| title | About |
|---|---|
| description | About the Vix.cpp engineering blog, its purpose, technical focus, and the ideas behind the project. |
| date | 2026-05-23 |
The Vix.cpp engineering blog documents the technical evolution of Vix.cpp. It is a place for architecture notes, implementation details, release explanations, roadmap decisions, and deep technical articles about building a modern C++ runtime and developer toolkit. This blog is not written as marketing material. It is written as an engineering record: what problems appeared, what decisions were made, what tradeoffs existed, and how the project evolved.
The articles focus on the technical work behind Vix.cpp:
- runtime architecture
- native C++ build workflows
- command-line tooling
- CMake integration
- diagnostics and error reporting
- SDK packaging
- project scaffolding
- development workflows
- production backend tooling
- local-first and reliability-oriented systems
The goal is to explain how Vix.cpp is built, why certain decisions exist, and how the project changes over time.
Vix.cpp is a modern C++ runtime and developer toolkit. It does not try to replace C++. It builds a more practical workflow around C++ by improving how projects are created, built, run, tested, debugged, packaged, and eventually deployed.
The idea is simple:
Keep the power of C++, but reduce the friction around using it. Vix.cpp focuses on application-level developer experience while keeping the native C++ toolchain visible and usable when needed.
C++ is powerful, but real C++ development often becomes difficult before the actual application logic begins. Developers frequently lose time on setup, build systems, dependency wiring, compiler flags, linker errors, project structure, package configuration, runtime logs, and unclear diagnostics. Vix.cpp exists to make those parts more direct, more understandable, and more consistent. The goal is not to hide C++. The goal is to remove unnecessary friction around the workflows that make C++ hard to use for real applications.
Vix.cpp is built around a few core ideas:
- C++ should remain native and explicit.
- The build system should be powerful without being painful.
- Runtime behavior should be observable and understandable.

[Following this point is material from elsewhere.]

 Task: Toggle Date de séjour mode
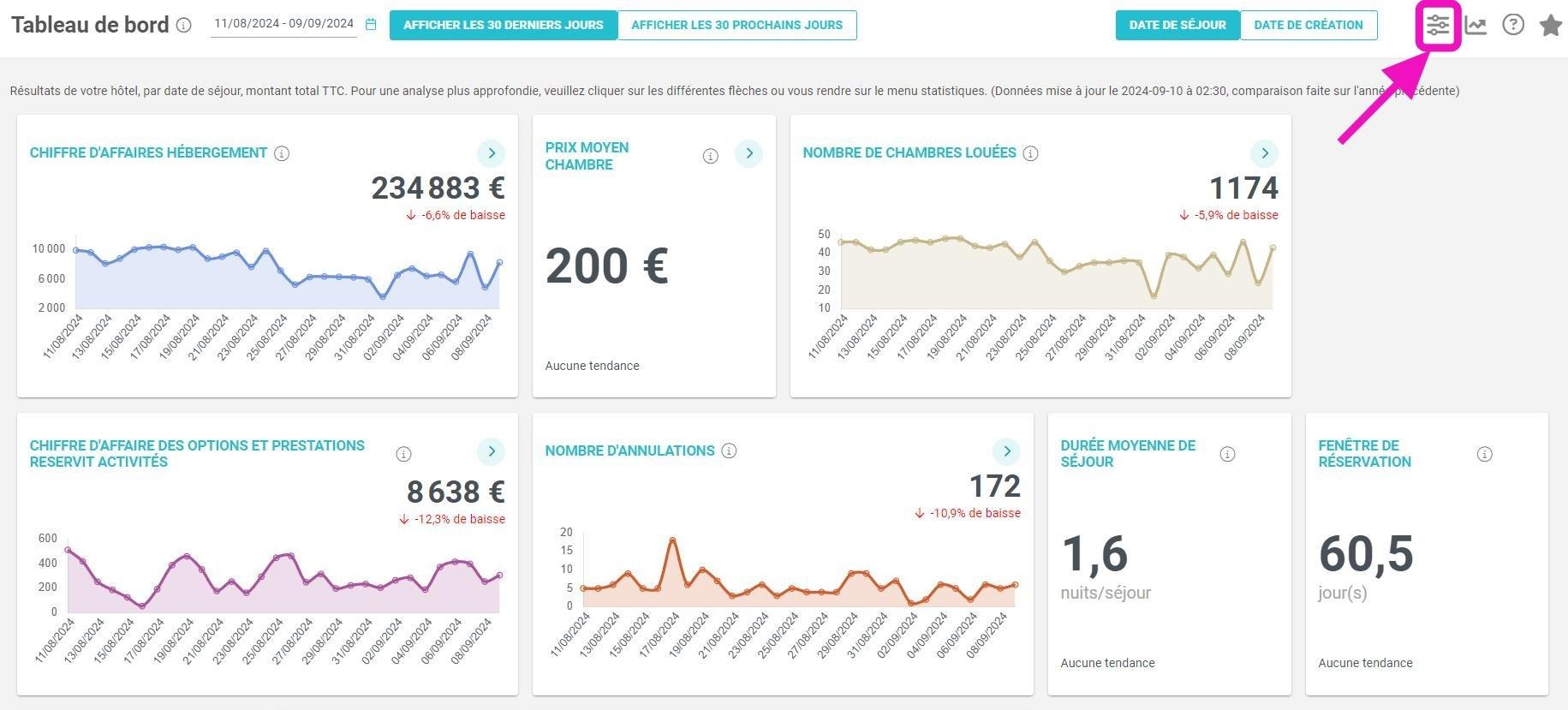click(x=1177, y=25)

- Errors should be explained, not only printed.
- Project structure should help developers move faster.
- Production backend apps should be easier to operate.

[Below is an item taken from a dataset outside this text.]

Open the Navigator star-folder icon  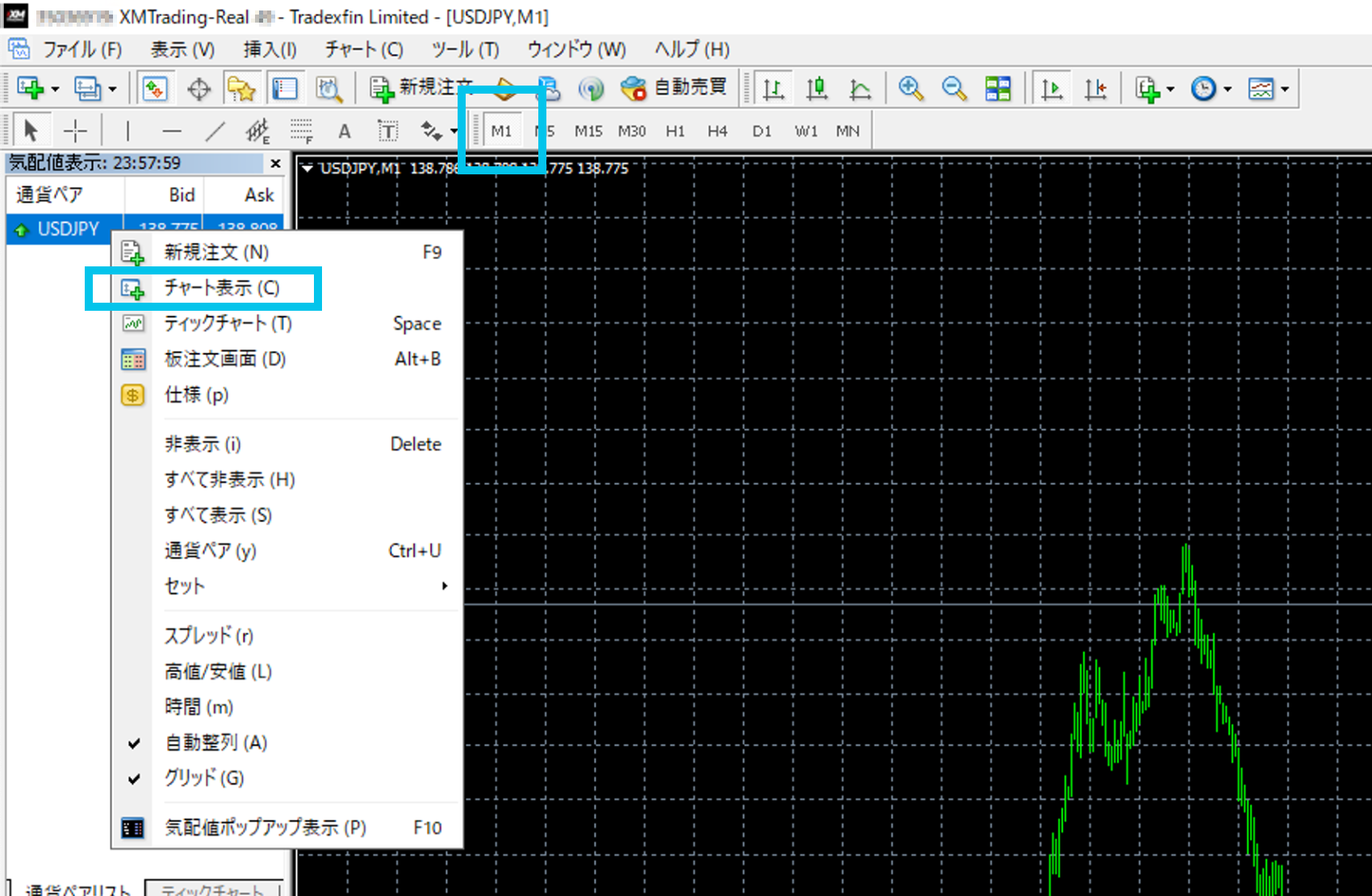coord(241,88)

- Tooling should reduce friction without hiding important details.
This is why the blog covers both user-facing features and internal architecture. A release is not only a list of changes. It is also a record of why the project moved in a specific direction.
Most posts are written from the implementation side.
They explain how a feature works internally, what problem forced the change, and what the impact is for developers.
For example, a release article may explain why Vix moved away from Boost.Beast, why vix.app exists, how vix run resolves targets, why diagnostics are structured, or how production tooling should evolve.
The purpose is to make Vix.cpp easier to inspect, trust, and contribute to.
This blog is mainly written for C++ developers, systems programmers, backend engineers, and people interested in runtime design, build tooling, diagnostics, and developer experience. It is also useful for anyone following the evolution of Vix.cpp as a project.
Vix.cpp is moving toward a complete native C++ application workflow:
create
build
run
test
check
debug
package
deploy
inspect
operateThe long-term goal is to make serious C++ applications easier to build and maintain without giving up the control that makes C++ valuable.
This blog exists to make the work behind Vix.cpp visible. Every article should help explain the project more clearly: what changed, why it changed, how it works, and what it means for developers.